Cholesterol Enhances Thrombin-Induced Release of Fibroblast Growth Factor-2 in Human Vascular Smooth Muscle Cells

Bernhard H. Rauch; Godehard A. Scholz; Dana Baumgärtel-Allekotte; Petra Censarek; Jens W. Fischer; Artur-Aron Weber; Karsten Schrör

From the Universitätsklinikum Düsseldorf, Institut für Pharmakologie und Klinische Pharmakologie, Düsseldorf, Germany.

Correspondence to Bernhard H. Rauch, MD, Universitätsklinikum Düsseldorf, Institut für Pharmakologie und Klinische Pharmakologie, Universiäts str. 1, 40225 Düsseldorf, Germany. E-mail rauchb{at}uni-duesseldorf.de

	Abstract

Top Abstract Introduction Materials and Methods Results and Discussion References

 
Objective— The mitogenic response to the G protein–coupled receptor agonist thrombin in human vascular smooth muscle cells (SMCs) depends on release of fibroblast growth factor-2 (FGF-2). Yet, intracellular mechanisms triggering FGF-2 release are unknown. The present study investigates possible effects of cholesterol enrichment and depletion, which have been shown to influence FGF-2–dependent signaling and SMC mitogenesis, on thrombin-induced FGF-2 release.

Methods and Results— Cultured human aortic and saphenous vein SMCs were enriched with cholesterol by using a cyclodextrin-cholesterol complex. Cholesterol accumulation was determined by a fluorometric assay. ELISA, Western blotting, and RT-PCR were used for quantification of FGF-2 levels. DNA synthesis was determined by [³H]-thymidine incorporation, proliferation by cell counting. Stimulation of SMCs with thrombin (30 nmol/L) resulted in release of FGF-2 into the pericellular space within 10 minutes. Preincubation with cyclodextrin-cholesterol caused accumulation of cellular cholesterol, increased thrombin-induced FGF-2 release, and stimulated FGF-2 de novo synthesis. Thrombin-induced DNA synthesis and proliferation were enhanced in cholesterol-rich SMCs. This effect was inhibited by FGF-2-neutralizing antibodies.

Conclusions— Enhanced cellular cholesterol stimulates thrombin-induced release of FGF-2 and increases the mitogenic response toward thrombin in human SMCs. This mechanism might also be relevant for thrombin-induced mitogenesis in hypercholesterolemia in vivo.
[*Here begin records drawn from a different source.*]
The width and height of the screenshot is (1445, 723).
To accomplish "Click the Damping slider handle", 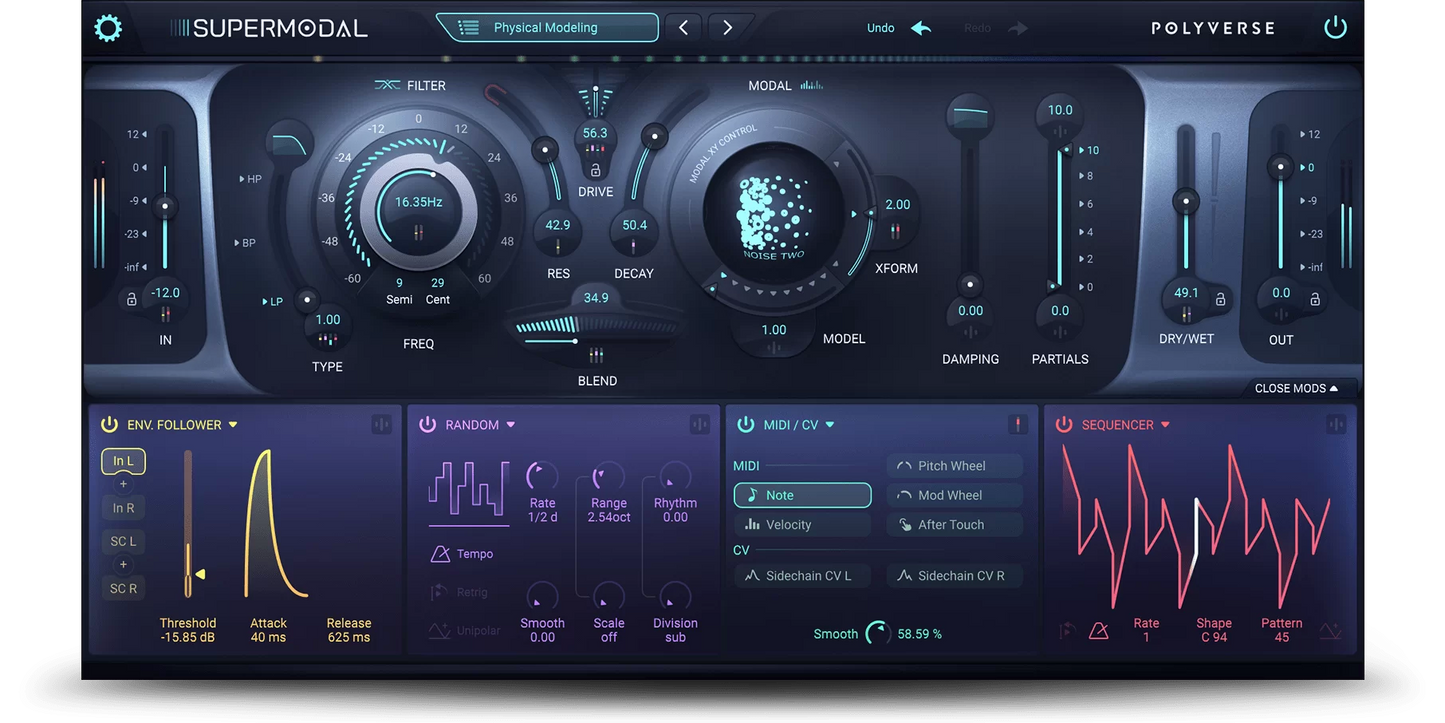I will [x=969, y=285].
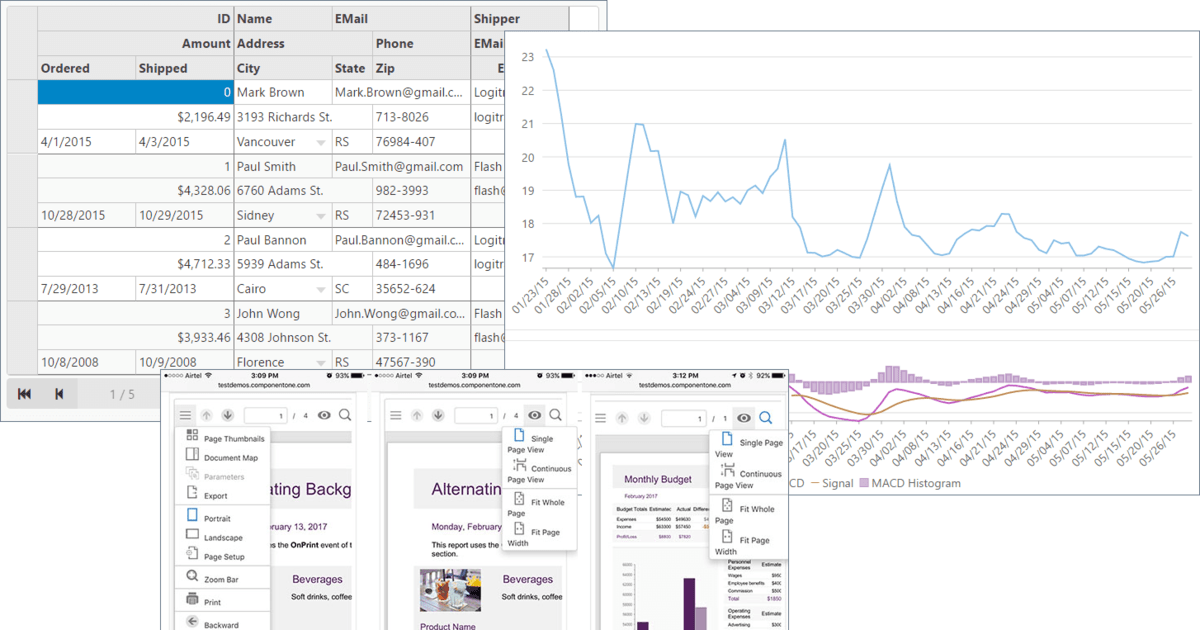Viewport: 1200px width, 630px height.
Task: Select the Mark Brown name cell
Action: (282, 92)
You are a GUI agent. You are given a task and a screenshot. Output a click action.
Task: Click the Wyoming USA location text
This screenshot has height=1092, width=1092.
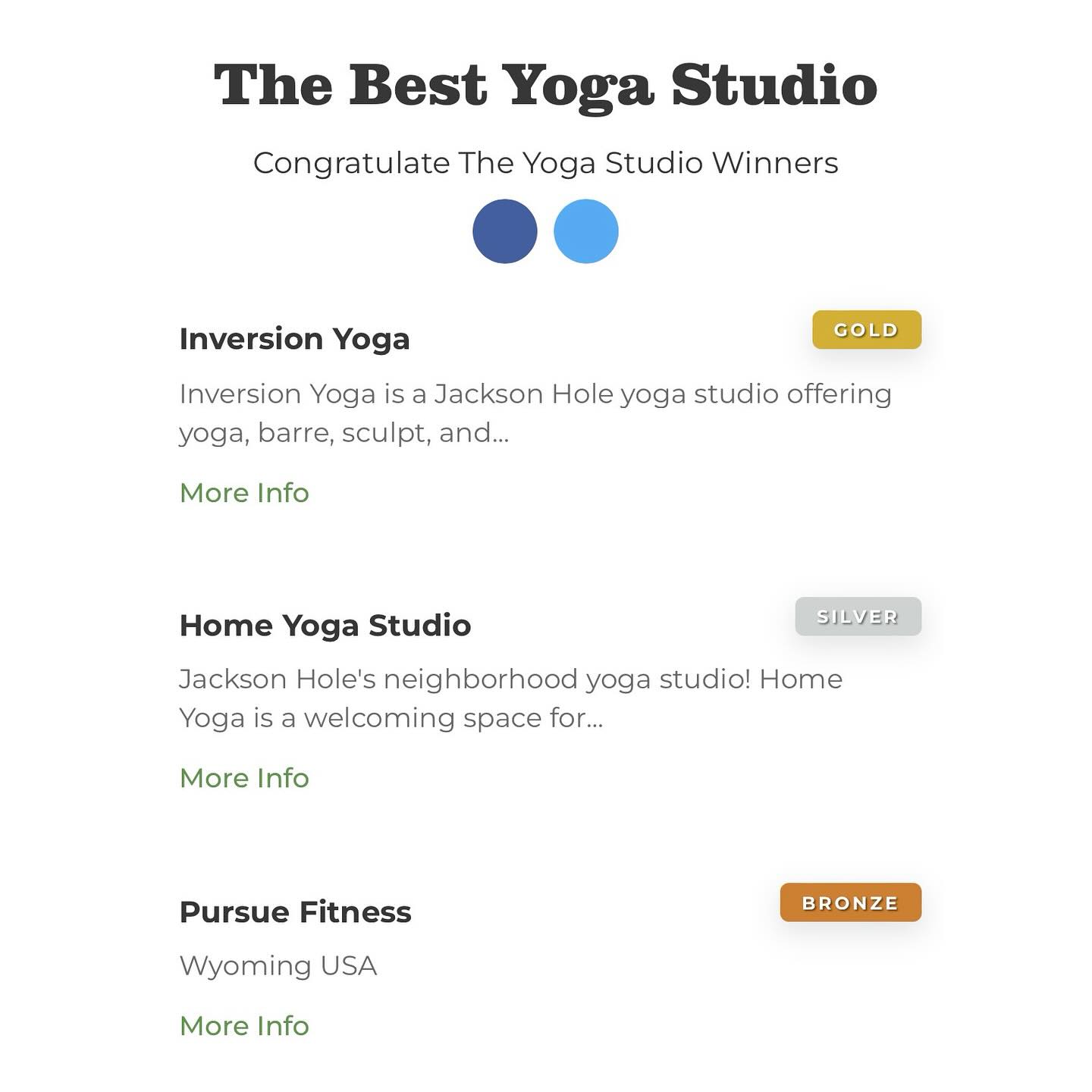[x=278, y=966]
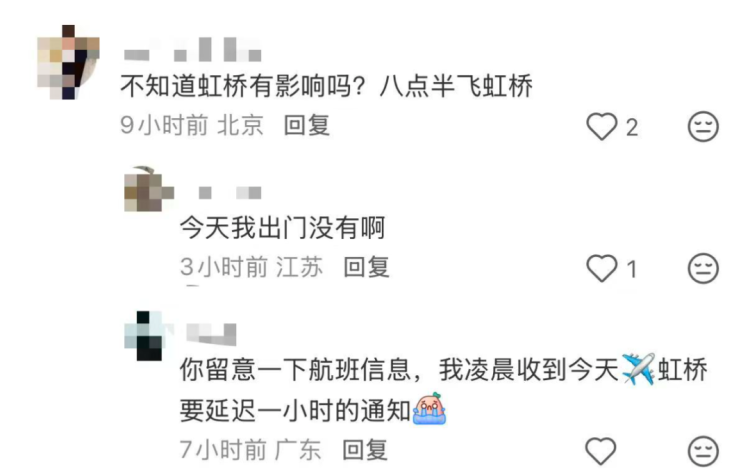Screen dimensions: 750x469
Task: Like the comment asking about 虹桥 impact
Action: click(602, 127)
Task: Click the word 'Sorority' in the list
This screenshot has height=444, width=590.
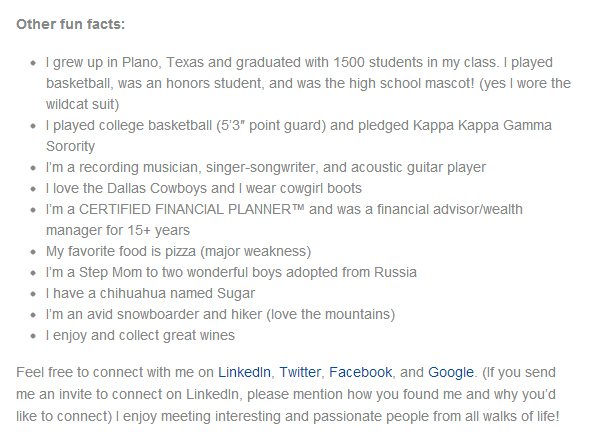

This study demonstrates that the mitogenic response toward thrombin is enhanced in cholesterol-enriched human vascular SMCs. Cholesterol-enrichment induces FGF-2 expression and its increased release by thrombin. These data suggest an important pathophysiological role of thrombin-induced mitogenesis and FGF-2 release under conditions of elevated cholesterol levels.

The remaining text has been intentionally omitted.